As per my previous article on bullfighting, the region of Cataluña has recently passed a bill to forbid bullfighting as of 2012, although there were whispers heard afterwards that the decision was based as much on politics and separatism as it was on any concern for the rights of animals and cruelty towards them. On average, the annual revenue accrued from bullfighting is £2.2bn and 13,300 bulls are killed in official bullfights every year (which is the equivalent to 36 bulls every single day) However, the total number killed is estimated to be 3 times as high.
The reaction from the rest of Spain to the historical ban has been completely the opposite to Cataluña, with many regions defending the “fiesta nacional“. However, the true home of bullfighting has always been Andalucia. It is here that much of the industry that surrounds the Spanish tradition is created.
In the beginning of August this year, the mayor of Ronda, Antonio Marín, requested to the Andalucía government for them to deem his town the centre of studies and investigation of “Tauromaquia“. Ronda’s famous bullring was founded in 1785 – the oldest in the entire country – and the mayor would like his town to have the role to defend “the traditions of Andalucía”.

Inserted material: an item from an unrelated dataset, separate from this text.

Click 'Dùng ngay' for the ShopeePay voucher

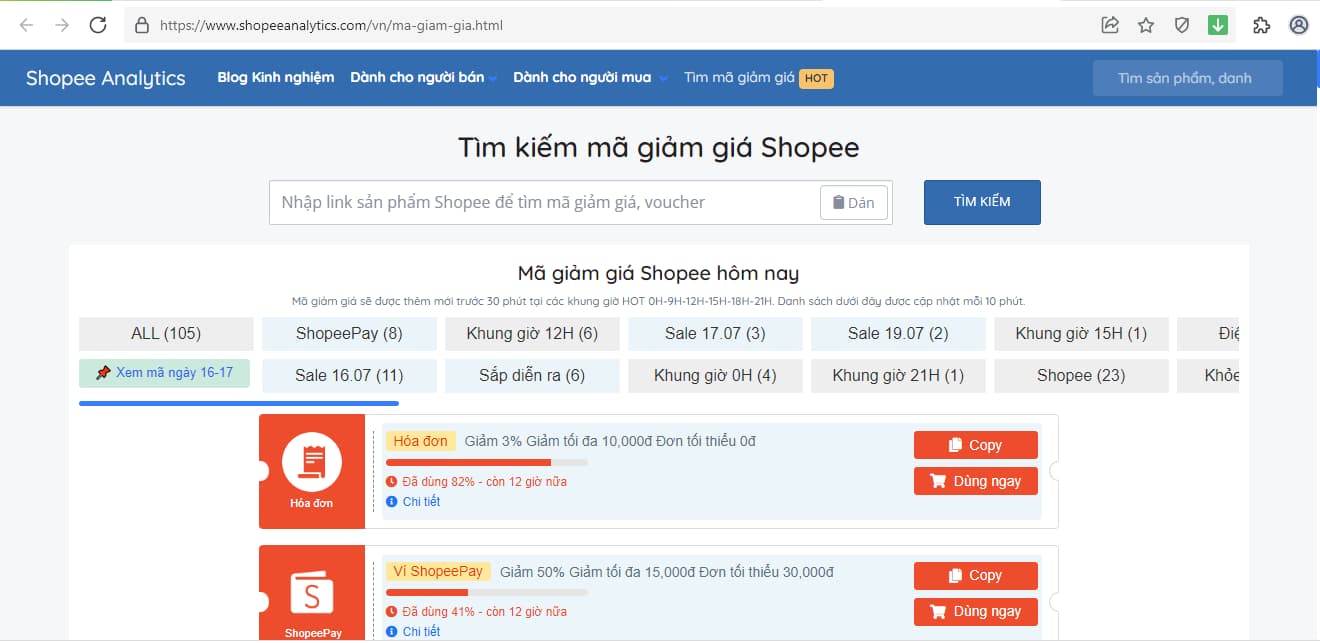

Now, it has come to light that the political group “Los Verdes” are going to propose a similar ban for Andalucía. “Los Verdes” reasons and arguments were detailed by Mario Ortega, Los Verdes spokesperson. He was quoted as saying the ‘fiesta nacional’ would not survive in Andalucía if it did not receive subventions from the public authorities. He also claimed that bullfighting receives 13 million euros from town halls, 12 million from the regional government, nine million from the various provinces and four million euros from RTVA – the Andalucía broadcaster.
“Los Verdes” task now is – within 3 months – to constitute a platform with the help of associations and social networks. They are also requesting that the Electoral Board authorise electronic signatures, which would greatly enhance the chances of achieving the 25,000 signatures which are essential to take the Legal Initiative before the Andalusian Parliament.
It is indeed an interesting turn of events, as back in July, the President of the Junta de Andalucía, José Antonio Griñan, was quoted as saying he was “totally against” the ban and that a referendum would be called before a similar decision was made in Andalucía.